(Pixel coordinate grounding data)
************
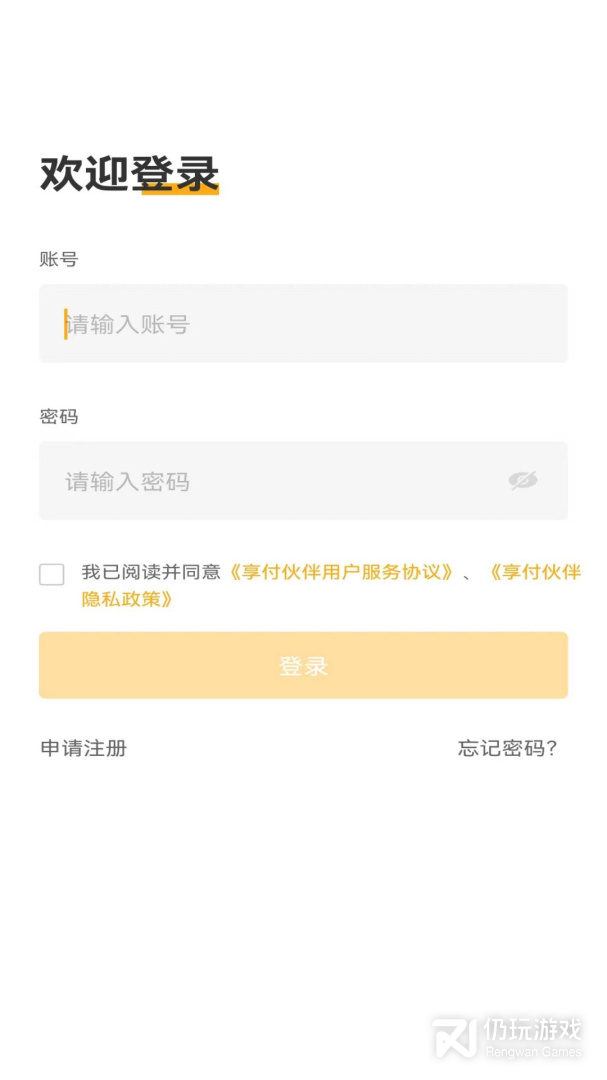Open the 隐私政策 privacy policy link
Screen dimensions: 607x1080
(x=128, y=599)
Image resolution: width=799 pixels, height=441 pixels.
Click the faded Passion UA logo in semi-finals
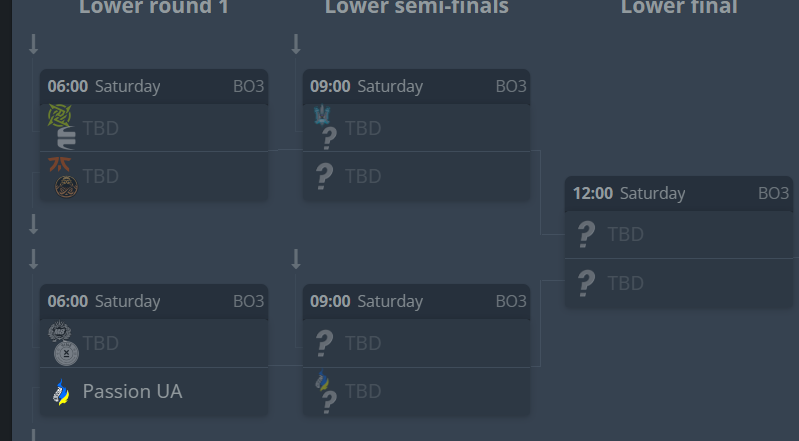[322, 380]
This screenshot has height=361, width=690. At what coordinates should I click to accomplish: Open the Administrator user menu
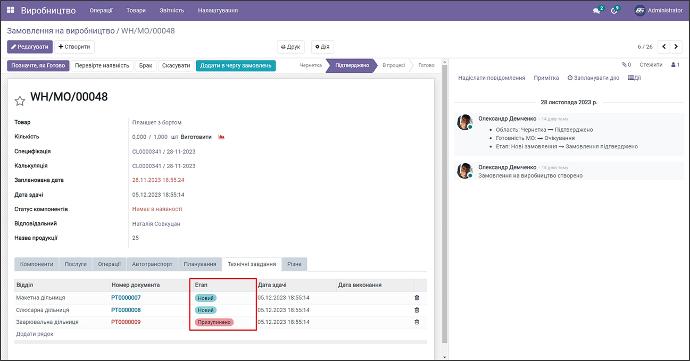[659, 10]
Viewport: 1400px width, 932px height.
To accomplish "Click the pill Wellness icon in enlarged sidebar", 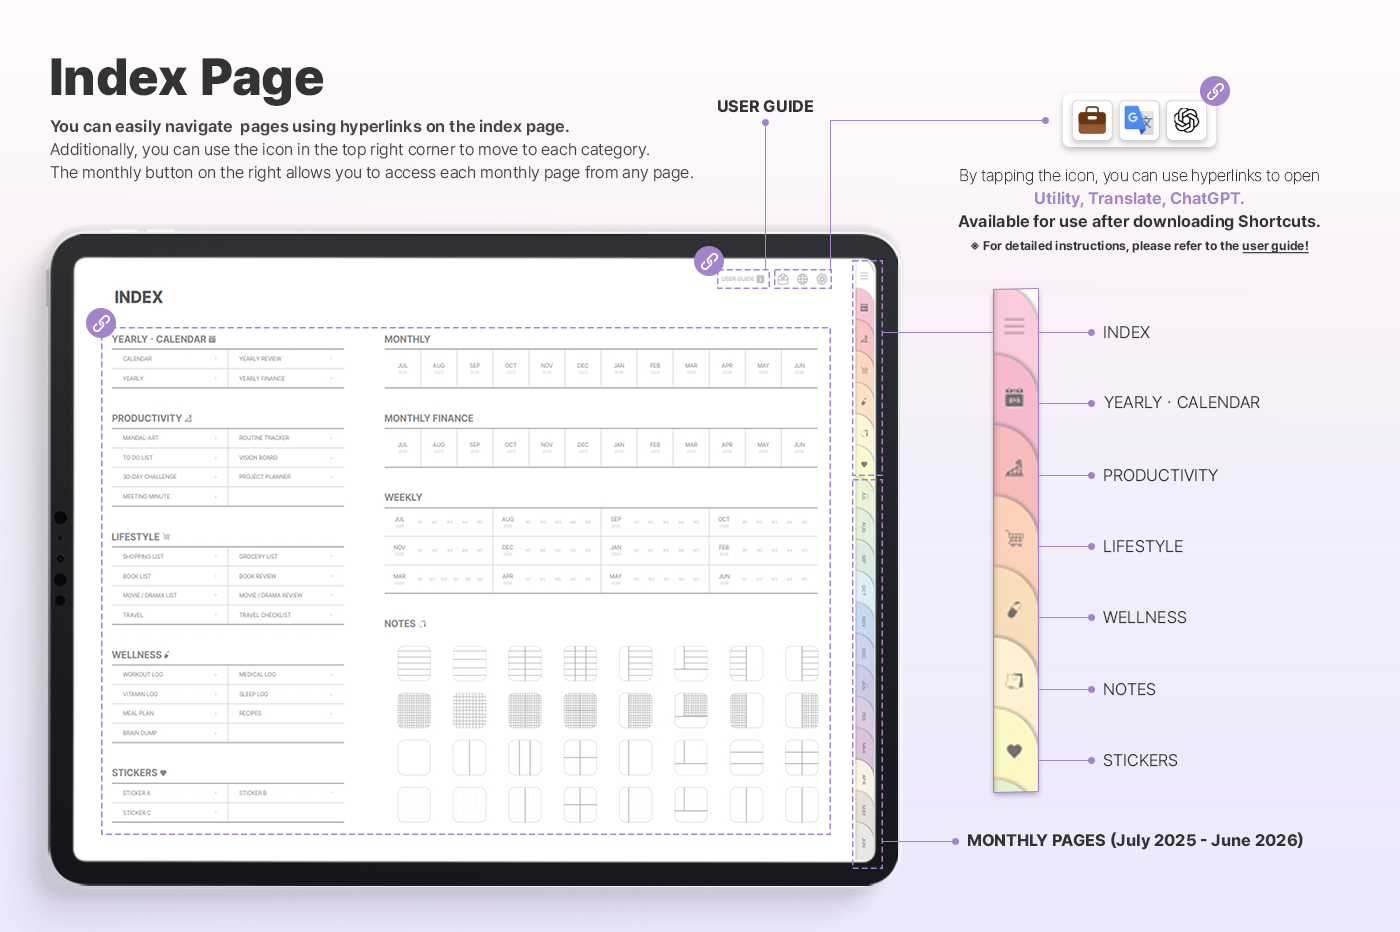I will click(1014, 610).
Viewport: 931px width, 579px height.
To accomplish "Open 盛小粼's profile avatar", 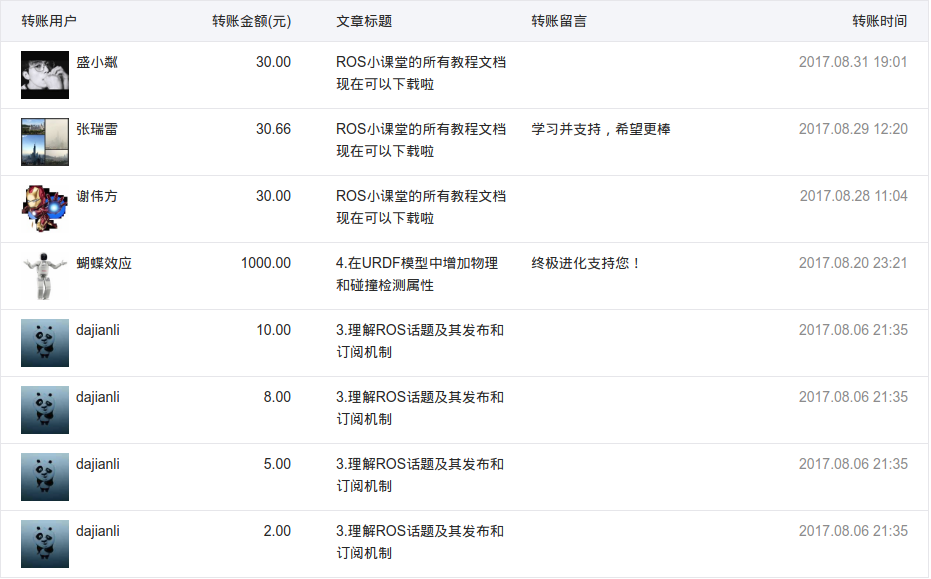I will [x=45, y=75].
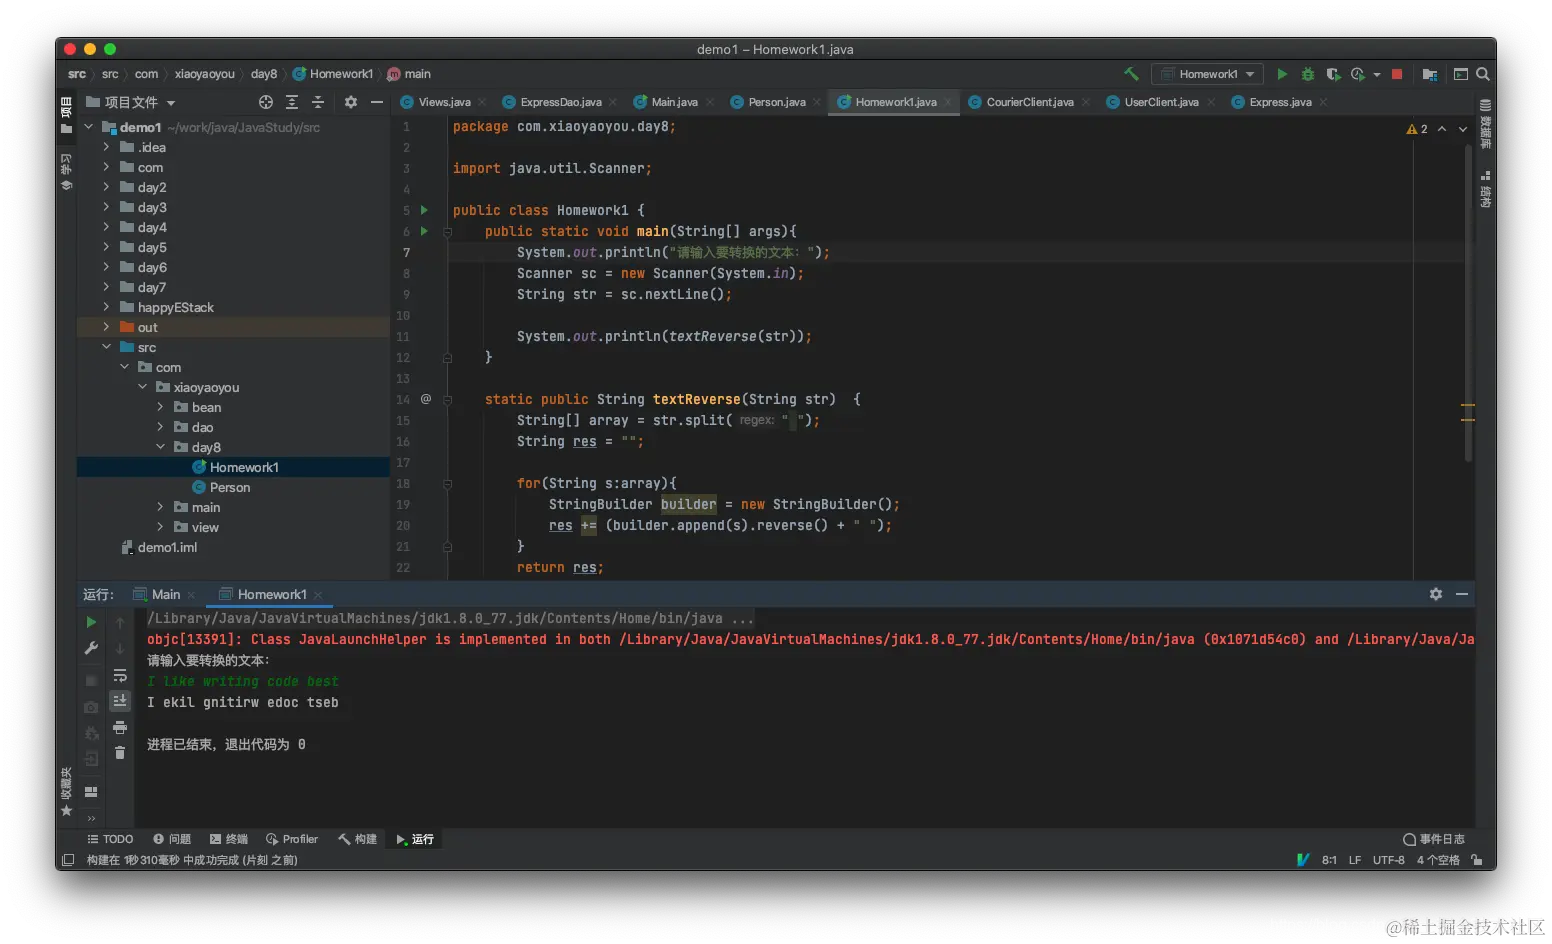The width and height of the screenshot is (1552, 944).
Task: Open Search Everywhere magnifier icon
Action: click(x=1483, y=74)
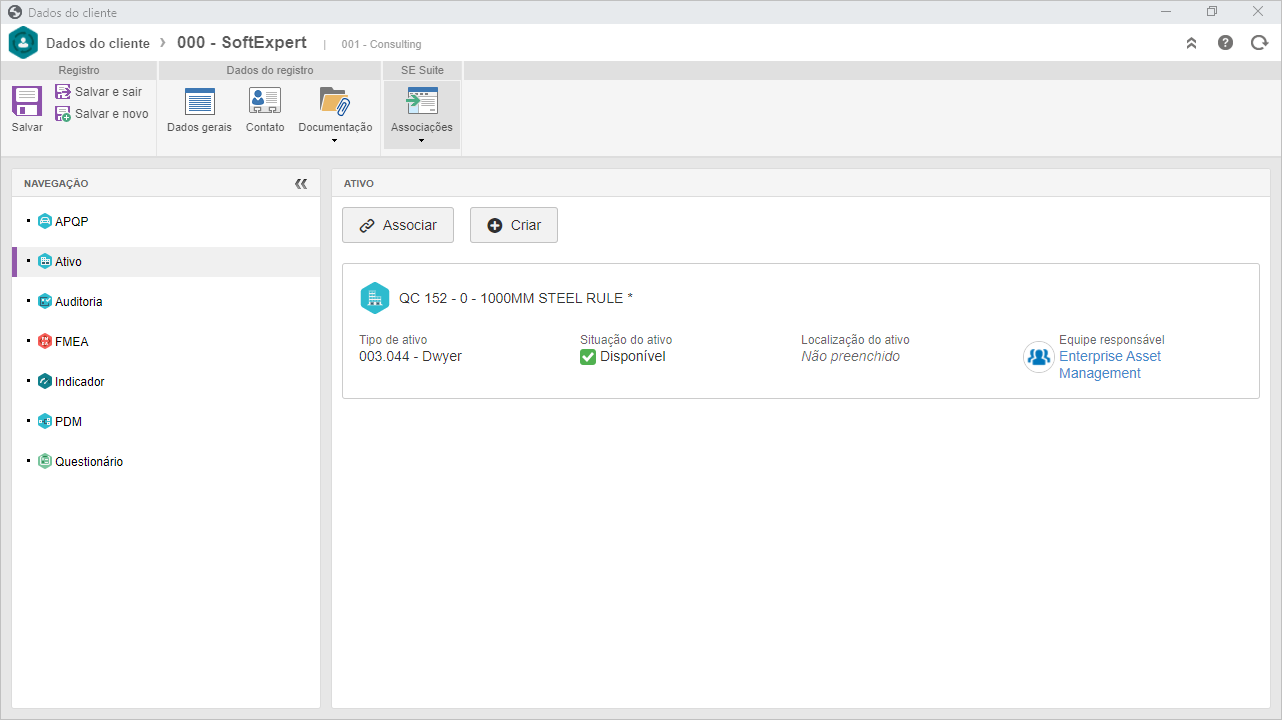Viewport: 1282px width, 720px height.
Task: Collapse the ribbon with double chevron
Action: point(1191,43)
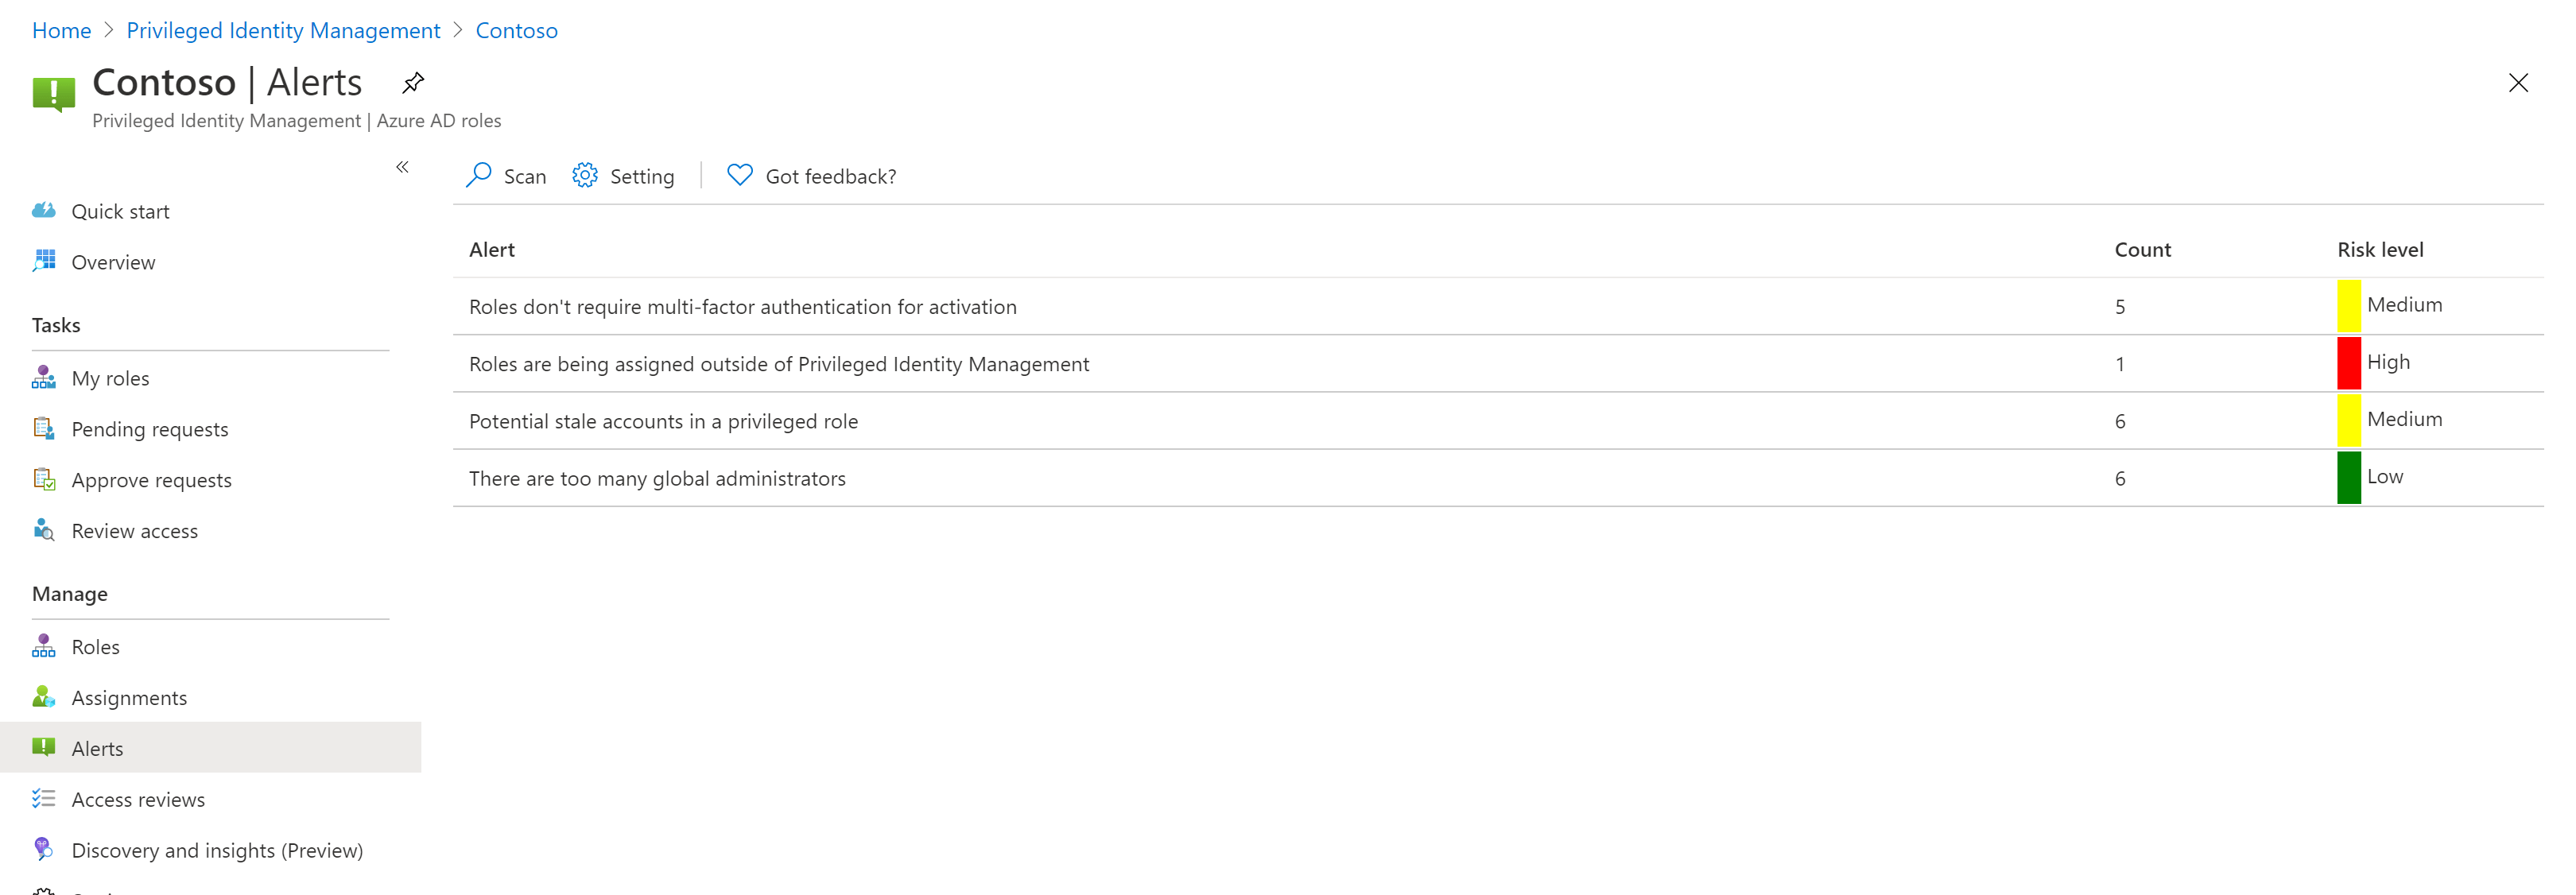2576x895 pixels.
Task: Sort by the Count column header
Action: coord(2143,250)
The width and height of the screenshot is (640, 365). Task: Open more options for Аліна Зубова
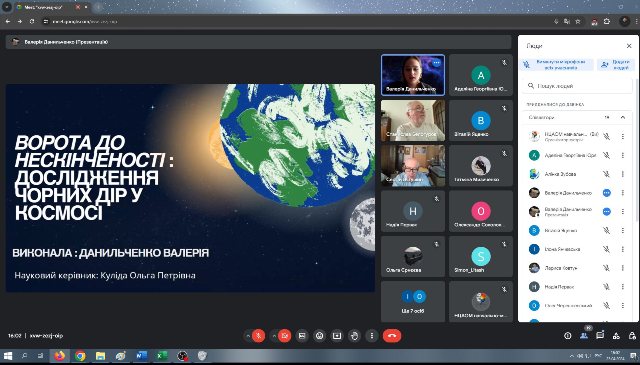tap(623, 174)
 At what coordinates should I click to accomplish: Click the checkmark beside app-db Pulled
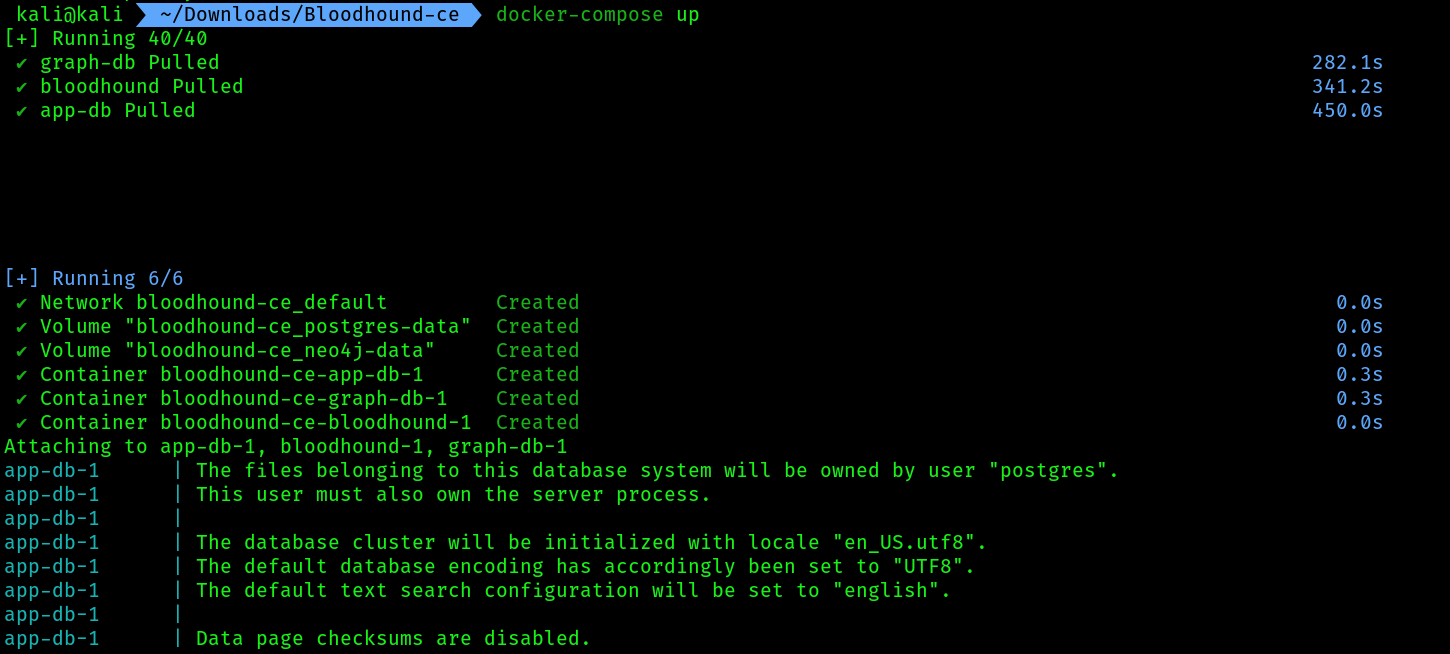click(22, 111)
************
The line containing "At what coordinates should I click to accomplish: Click" and every line after it, up to the last line of the data, should be returned exactly, without the pictures.

 At what coordinates should I click to accomplish: Click the checkmark beside app-db Pulled
click(22, 111)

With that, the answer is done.